Look for the string "agent" in the listing below, then copy every line that has it.

━━━ RECORDED DATA ━━━

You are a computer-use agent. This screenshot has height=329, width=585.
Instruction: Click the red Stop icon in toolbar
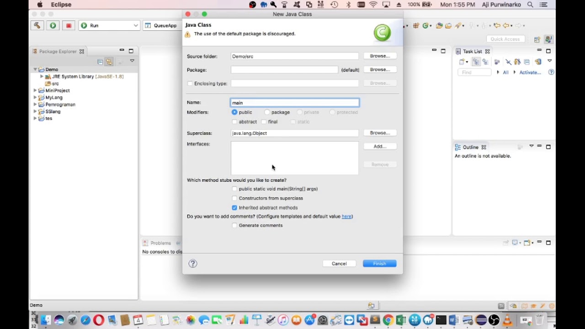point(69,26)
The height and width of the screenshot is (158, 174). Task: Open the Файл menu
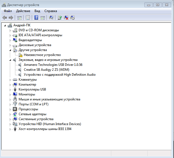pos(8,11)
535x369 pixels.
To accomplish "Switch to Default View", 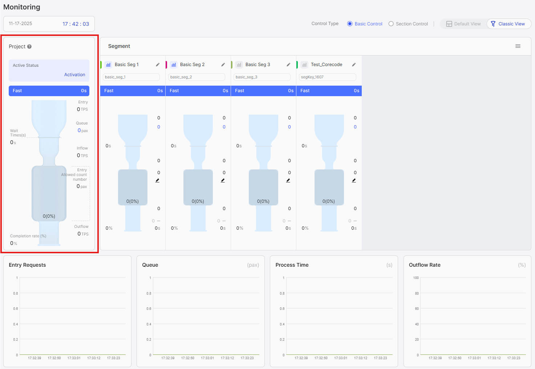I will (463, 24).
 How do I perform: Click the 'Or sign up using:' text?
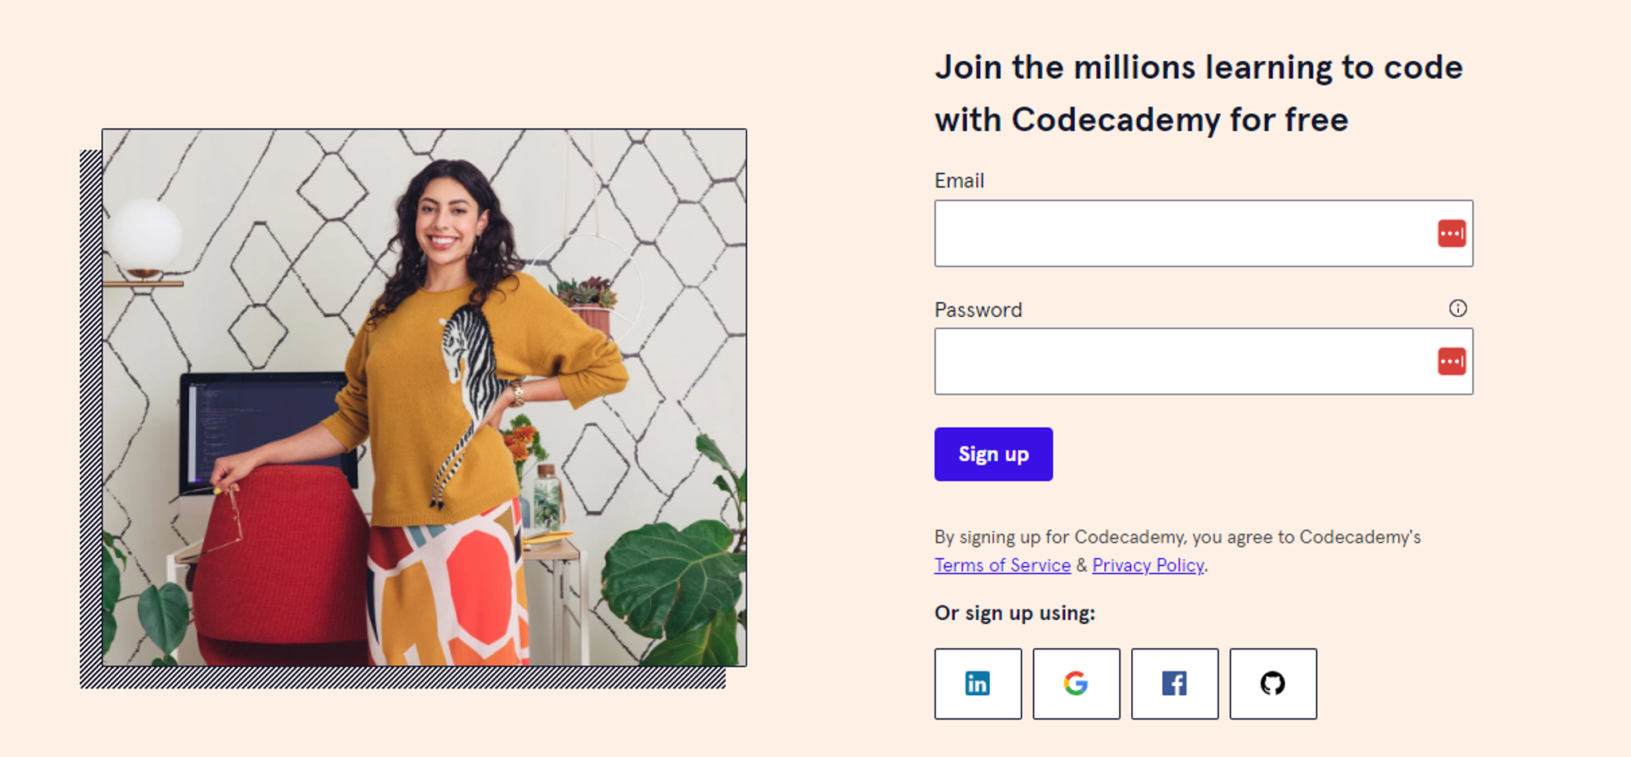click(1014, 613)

━━━
━━━ RECORDED DATA ━━━

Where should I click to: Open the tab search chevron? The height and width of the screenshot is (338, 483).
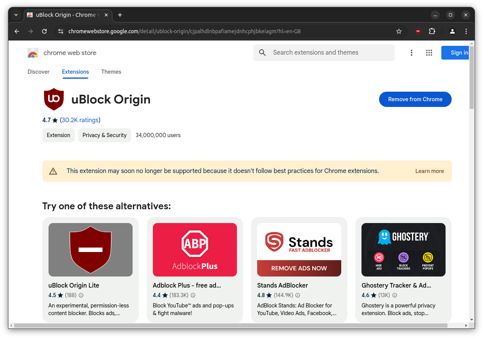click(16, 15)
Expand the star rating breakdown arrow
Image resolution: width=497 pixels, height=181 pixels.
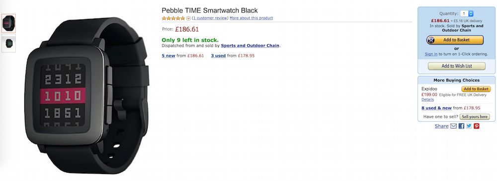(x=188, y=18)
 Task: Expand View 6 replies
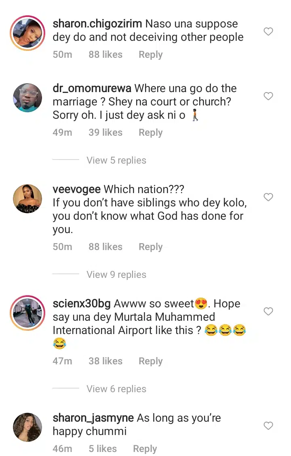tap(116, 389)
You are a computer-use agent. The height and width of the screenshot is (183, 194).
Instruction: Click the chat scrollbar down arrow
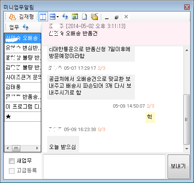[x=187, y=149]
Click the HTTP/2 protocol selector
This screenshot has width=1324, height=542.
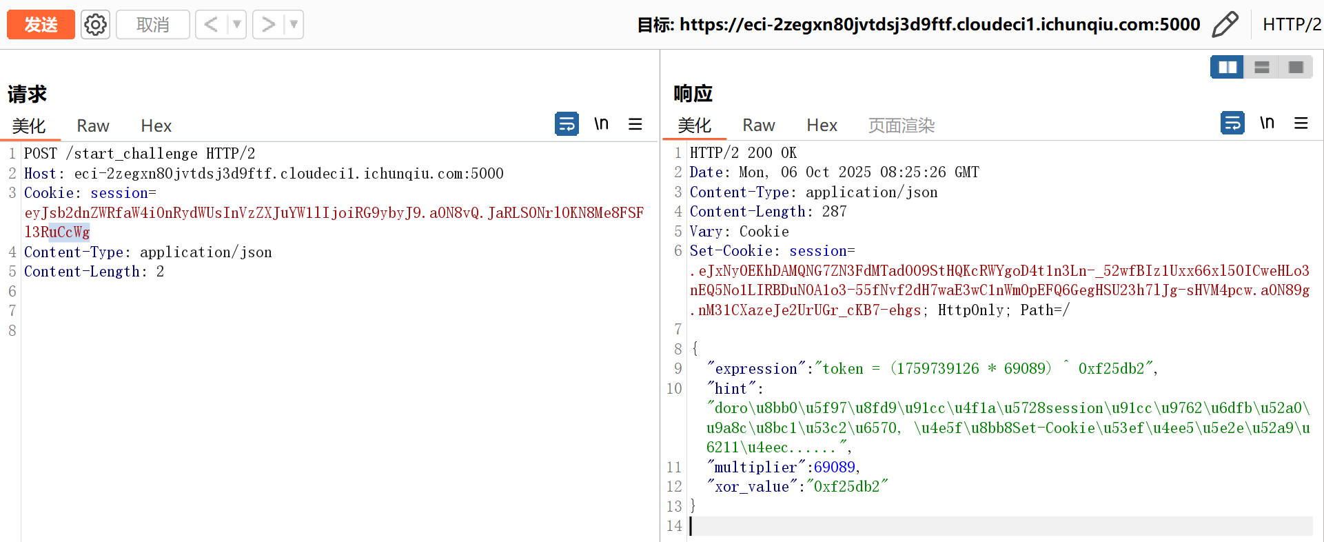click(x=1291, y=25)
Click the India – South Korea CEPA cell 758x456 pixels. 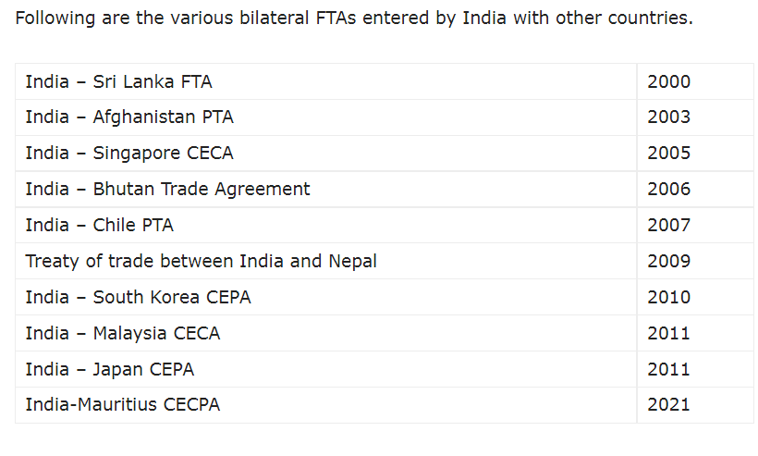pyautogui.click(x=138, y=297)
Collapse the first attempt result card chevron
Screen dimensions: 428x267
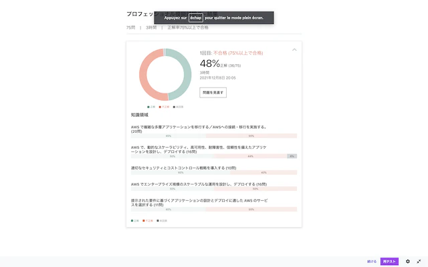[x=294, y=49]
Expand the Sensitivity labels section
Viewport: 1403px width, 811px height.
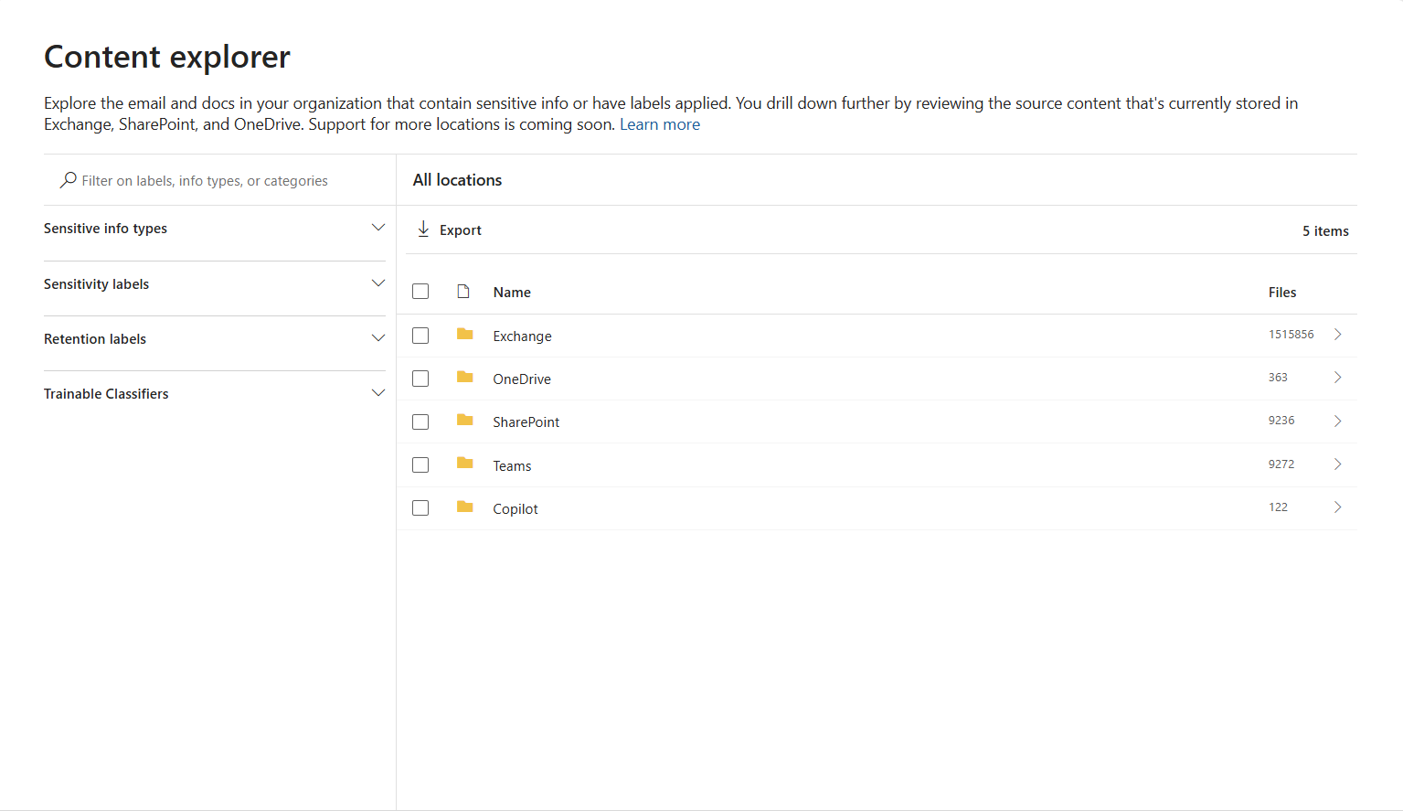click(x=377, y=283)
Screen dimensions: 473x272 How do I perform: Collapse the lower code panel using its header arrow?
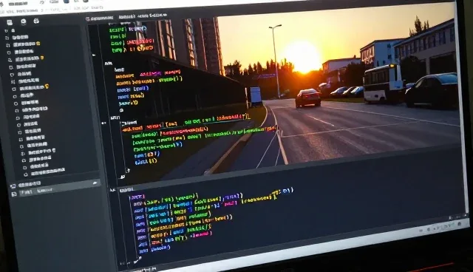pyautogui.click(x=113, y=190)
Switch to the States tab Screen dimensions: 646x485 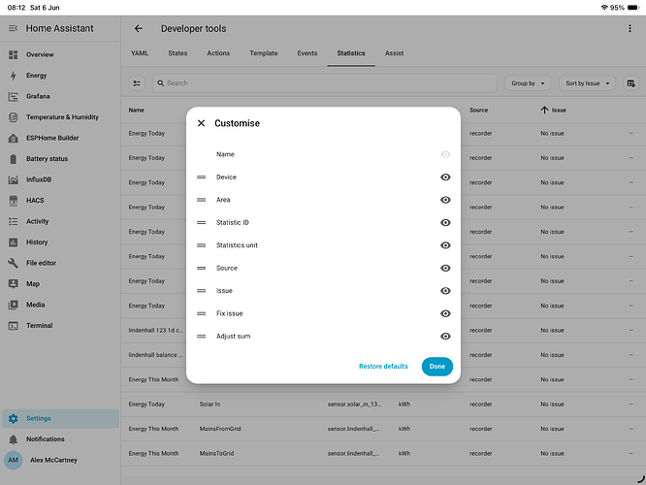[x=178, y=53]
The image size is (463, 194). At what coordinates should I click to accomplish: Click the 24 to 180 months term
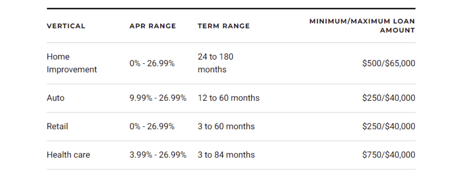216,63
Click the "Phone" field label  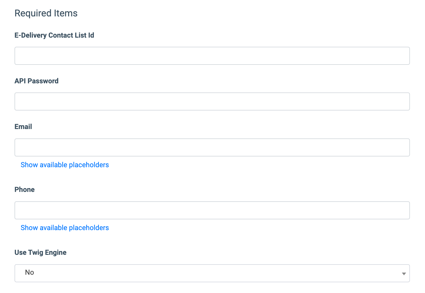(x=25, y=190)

━━━

> [COMPLETED TASK]
You are a computer-use agent. This screenshot has height=329, width=585.
You are a computer-use agent. The height and width of the screenshot is (183, 194).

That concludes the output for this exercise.